# Task
Only one stretch of the data below is needed. Output the lines from the one with "880x698 pixels." up to and including the one with "Task: Choose Sort by name option", exactly as they stand.

Records from a data source:
◆ ◆ ◆
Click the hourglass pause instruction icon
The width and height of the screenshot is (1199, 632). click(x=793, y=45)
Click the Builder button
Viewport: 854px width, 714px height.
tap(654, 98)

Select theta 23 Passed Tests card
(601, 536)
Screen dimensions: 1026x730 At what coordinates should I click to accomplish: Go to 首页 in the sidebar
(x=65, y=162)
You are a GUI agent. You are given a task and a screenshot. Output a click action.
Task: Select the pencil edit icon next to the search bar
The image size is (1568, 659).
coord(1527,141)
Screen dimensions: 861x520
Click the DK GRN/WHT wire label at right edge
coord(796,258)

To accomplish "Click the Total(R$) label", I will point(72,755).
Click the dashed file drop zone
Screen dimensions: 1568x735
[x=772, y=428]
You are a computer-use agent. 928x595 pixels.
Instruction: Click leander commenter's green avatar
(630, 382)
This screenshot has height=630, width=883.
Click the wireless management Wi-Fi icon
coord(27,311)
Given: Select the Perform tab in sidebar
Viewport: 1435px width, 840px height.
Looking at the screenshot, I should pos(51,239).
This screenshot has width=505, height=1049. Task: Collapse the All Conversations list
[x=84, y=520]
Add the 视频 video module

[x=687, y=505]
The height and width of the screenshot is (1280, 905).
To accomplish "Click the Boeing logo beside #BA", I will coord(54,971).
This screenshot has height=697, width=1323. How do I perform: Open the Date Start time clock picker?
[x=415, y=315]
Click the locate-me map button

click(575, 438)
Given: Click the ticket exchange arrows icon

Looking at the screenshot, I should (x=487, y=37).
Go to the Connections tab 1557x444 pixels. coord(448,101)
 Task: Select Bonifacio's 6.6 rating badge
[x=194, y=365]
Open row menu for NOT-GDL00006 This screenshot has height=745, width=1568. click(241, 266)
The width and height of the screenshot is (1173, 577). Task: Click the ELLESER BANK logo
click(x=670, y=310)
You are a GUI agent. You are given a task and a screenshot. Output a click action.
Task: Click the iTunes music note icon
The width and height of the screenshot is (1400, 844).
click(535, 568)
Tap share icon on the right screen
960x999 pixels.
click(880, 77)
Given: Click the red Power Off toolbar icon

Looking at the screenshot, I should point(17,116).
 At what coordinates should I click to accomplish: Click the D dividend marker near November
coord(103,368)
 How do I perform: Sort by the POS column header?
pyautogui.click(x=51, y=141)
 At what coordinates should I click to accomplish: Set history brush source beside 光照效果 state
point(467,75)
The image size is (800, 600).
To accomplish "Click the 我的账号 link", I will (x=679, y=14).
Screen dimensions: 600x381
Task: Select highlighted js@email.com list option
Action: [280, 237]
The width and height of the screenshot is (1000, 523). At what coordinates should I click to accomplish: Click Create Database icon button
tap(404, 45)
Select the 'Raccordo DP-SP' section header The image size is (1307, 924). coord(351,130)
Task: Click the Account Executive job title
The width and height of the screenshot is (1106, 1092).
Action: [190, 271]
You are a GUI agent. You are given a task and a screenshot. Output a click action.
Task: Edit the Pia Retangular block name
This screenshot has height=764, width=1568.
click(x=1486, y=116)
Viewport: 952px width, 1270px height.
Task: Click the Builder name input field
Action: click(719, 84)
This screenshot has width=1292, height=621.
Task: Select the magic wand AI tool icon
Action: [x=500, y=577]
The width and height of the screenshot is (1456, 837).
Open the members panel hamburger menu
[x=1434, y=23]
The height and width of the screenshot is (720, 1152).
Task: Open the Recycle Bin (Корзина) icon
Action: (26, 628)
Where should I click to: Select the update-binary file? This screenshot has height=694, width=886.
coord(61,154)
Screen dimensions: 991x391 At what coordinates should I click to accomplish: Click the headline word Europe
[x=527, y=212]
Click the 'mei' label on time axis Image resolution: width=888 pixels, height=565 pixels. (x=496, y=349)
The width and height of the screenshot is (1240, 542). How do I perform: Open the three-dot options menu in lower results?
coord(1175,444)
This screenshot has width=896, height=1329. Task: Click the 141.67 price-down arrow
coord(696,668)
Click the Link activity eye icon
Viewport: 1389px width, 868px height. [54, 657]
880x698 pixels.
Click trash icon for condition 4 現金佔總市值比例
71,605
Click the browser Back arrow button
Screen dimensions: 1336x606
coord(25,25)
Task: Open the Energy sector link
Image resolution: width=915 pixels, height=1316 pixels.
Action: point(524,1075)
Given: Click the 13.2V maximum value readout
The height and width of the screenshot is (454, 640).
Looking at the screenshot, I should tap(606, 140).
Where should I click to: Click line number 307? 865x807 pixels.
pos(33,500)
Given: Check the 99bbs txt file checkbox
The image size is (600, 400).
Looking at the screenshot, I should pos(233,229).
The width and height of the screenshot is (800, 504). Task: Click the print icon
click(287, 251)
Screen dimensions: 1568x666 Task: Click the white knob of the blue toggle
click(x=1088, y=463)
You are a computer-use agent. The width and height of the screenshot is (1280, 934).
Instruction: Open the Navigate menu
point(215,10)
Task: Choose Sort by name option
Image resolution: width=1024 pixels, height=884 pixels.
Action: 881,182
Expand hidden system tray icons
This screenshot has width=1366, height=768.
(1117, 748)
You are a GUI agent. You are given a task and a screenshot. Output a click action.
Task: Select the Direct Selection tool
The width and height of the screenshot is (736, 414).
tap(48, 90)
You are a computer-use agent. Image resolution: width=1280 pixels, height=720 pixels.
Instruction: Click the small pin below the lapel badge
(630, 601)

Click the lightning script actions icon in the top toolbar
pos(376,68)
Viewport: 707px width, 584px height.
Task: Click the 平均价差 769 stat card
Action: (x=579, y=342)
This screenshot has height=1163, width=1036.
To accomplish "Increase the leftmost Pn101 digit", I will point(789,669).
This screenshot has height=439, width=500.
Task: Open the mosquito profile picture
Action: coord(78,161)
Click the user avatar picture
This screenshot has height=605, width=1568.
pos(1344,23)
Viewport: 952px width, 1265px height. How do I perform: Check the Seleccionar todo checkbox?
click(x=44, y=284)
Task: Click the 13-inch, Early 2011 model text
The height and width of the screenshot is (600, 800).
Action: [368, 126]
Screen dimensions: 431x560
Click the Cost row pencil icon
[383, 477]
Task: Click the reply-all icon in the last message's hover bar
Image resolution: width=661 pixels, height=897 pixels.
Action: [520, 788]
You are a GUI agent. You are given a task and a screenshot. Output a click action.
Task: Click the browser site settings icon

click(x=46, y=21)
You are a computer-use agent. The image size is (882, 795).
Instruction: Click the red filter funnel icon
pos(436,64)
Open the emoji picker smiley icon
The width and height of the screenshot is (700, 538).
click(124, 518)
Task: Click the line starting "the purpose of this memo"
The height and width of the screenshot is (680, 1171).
◆ ◆ ◆
# Written answer
880x698 pixels.
Click trash icon for condition 4 現金佔總市值比例
71,605
Click the browser Back arrow button
Screen dimensions: 1336x606
coord(25,25)
Task: Open the Energy sector link
Image resolution: width=915 pixels, height=1316 pixels.
Action: point(524,1075)
Given: Click the 13.2V maximum value readout
The height and width of the screenshot is (454, 640).
Looking at the screenshot, I should tap(606, 140).
Where should I click to: Click line number 307? 865x807 pixels.
pos(33,500)
Given: Check the 99bbs txt file checkbox
The image size is (600, 400).
Looking at the screenshot, I should pos(233,229).
The width and height of the screenshot is (800, 504). Task: Click the print icon
click(287, 251)
Screen dimensions: 1568x666 Task: Click the white knob of the blue toggle
click(x=1088, y=463)
You are a computer-use agent. The width and height of the screenshot is (1280, 934).
Instruction: Open the Navigate menu
point(215,10)
Task: Choose Sort by name option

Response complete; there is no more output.